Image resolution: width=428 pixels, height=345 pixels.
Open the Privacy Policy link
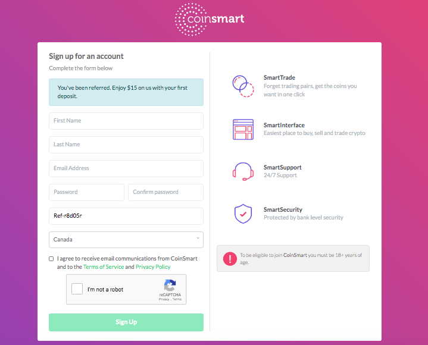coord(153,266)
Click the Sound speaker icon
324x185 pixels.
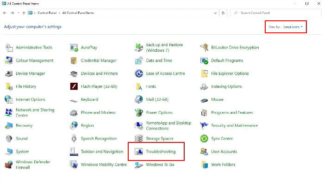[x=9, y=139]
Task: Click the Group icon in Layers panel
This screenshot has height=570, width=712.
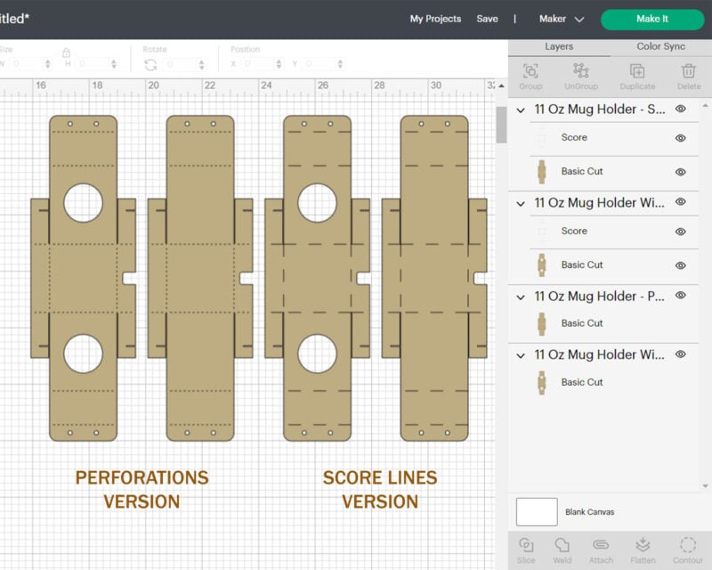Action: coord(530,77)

==

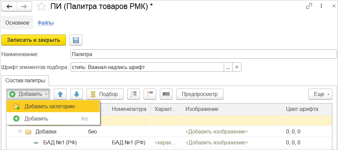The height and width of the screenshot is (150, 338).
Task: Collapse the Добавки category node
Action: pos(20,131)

--

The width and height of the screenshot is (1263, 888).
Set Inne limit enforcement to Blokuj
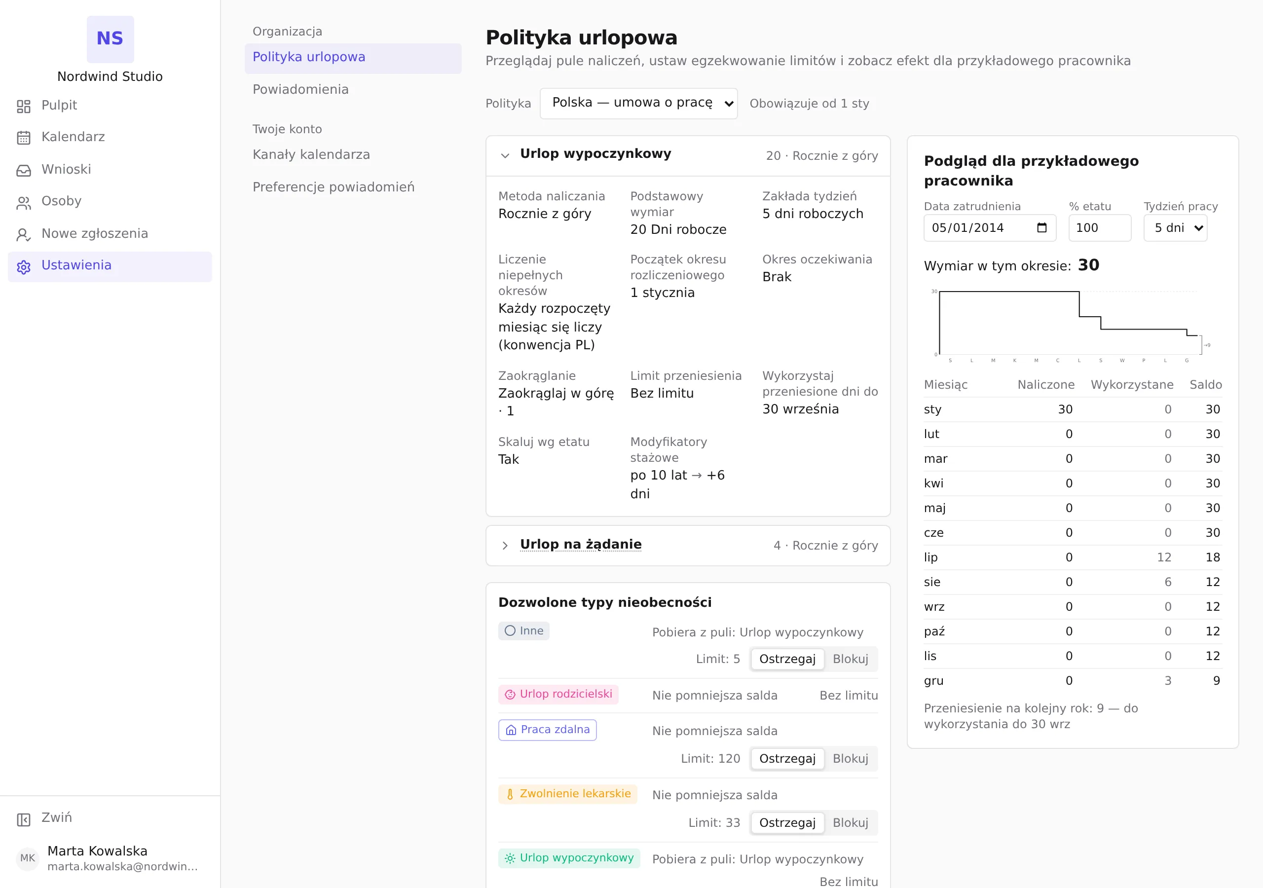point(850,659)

What is required
Using the entries above, return each line in which the word "Click" occurs.

Response below
Click the Sound speaker icon
Task: Click the Group icon in Layers panel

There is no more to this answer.